On the other hand, as a related technology, there is a tracking technique of an object in a moving image. Conventional tracking technology simply tracks the movement of a pedestrian or the like.
There are two categories of tracking. One uses an area template of images, and the other uses feature templates (describing features of images). Those using image templates are supposed to be based on a particle filter and mean-shift. Though not mentioned in the above document, deep learning has recently been proposed as an image area.
Generally, in tracking by region template, it is necessary to first take out the tracking target image from the image. In the Particle Filter and mean-shift method, a tracking movement destination is determined from a moving image by using a single region template and using the likelihood (particle filter) and the normalized mean-shift histogram of its pixel value histogram Method. Both are processing for each object to be tracked.

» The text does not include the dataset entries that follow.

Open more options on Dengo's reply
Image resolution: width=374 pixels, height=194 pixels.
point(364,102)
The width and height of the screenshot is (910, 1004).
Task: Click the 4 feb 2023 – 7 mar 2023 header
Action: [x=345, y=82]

Next, conventional feature-based tracking methods will be described. In the SIFT method and the SURF (Speed UP Robust Feature) method, features of an image called sift and SURF are extracted, a point called a keypoint is defined, the sift and SURF features there are expressed, Estimate in the image. It can be said that tracking is impossible in places where these features do not exist.
As mentioned above, these tracking is the object tracking itself, not the calculation of the distance between the camera and the object.
The patent of the proposed method is now pending.
The following our paper explaines the outline of the proposed method called
Ryuichi Oka, Kesisuke Hata: "Reconstructing a moving 3D image from video caputured by a forward-moving camera", MIRU 2018, PS3-1, 8-th August (2018).